(Beginning of Input for this task)

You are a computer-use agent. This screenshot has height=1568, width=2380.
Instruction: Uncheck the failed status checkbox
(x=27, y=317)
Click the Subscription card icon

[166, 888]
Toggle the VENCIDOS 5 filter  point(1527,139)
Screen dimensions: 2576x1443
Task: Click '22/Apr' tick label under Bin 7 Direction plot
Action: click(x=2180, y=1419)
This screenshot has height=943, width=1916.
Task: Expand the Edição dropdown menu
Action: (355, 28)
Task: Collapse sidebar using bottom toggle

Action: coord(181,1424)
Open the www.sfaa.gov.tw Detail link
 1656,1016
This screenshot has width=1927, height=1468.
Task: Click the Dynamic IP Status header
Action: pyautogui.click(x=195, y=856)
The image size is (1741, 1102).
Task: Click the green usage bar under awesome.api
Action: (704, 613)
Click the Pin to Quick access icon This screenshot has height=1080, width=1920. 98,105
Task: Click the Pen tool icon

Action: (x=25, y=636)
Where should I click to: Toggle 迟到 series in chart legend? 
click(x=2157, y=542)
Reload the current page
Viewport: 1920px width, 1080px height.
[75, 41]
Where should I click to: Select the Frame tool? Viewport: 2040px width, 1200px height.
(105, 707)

(End of Input for this task)

About this exercise:
Type out the records again exactly, line for line.

Response to this task:
You are a computer-use agent. This screenshot has height=1568, width=2380.
Instruction: Uncheck the failed status checkbox
(x=27, y=317)
Click the Subscription card icon

[166, 888]
Toggle the VENCIDOS 5 filter  point(1527,139)
Screen dimensions: 2576x1443
Task: Click '22/Apr' tick label under Bin 7 Direction plot
Action: click(x=2180, y=1419)
This screenshot has height=943, width=1916.
Task: Expand the Edição dropdown menu
Action: (355, 28)
Task: Collapse sidebar using bottom toggle

Action: coord(181,1424)
Open the www.sfaa.gov.tw Detail link
 1656,1016
This screenshot has width=1927, height=1468.
Task: Click the Dynamic IP Status header
Action: pyautogui.click(x=195, y=856)
The image size is (1741, 1102).
Task: Click the green usage bar under awesome.api
Action: (704, 613)
Click the Pin to Quick access icon This screenshot has height=1080, width=1920. 98,105
Task: Click the Pen tool icon

Action: (x=25, y=636)
Where should I click to: Toggle 迟到 series in chart legend? 
click(x=2157, y=542)
Reload the current page
Viewport: 1920px width, 1080px height.
[75, 41]
Where should I click to: Select the Frame tool? Viewport: 2040px width, 1200px height.
(105, 707)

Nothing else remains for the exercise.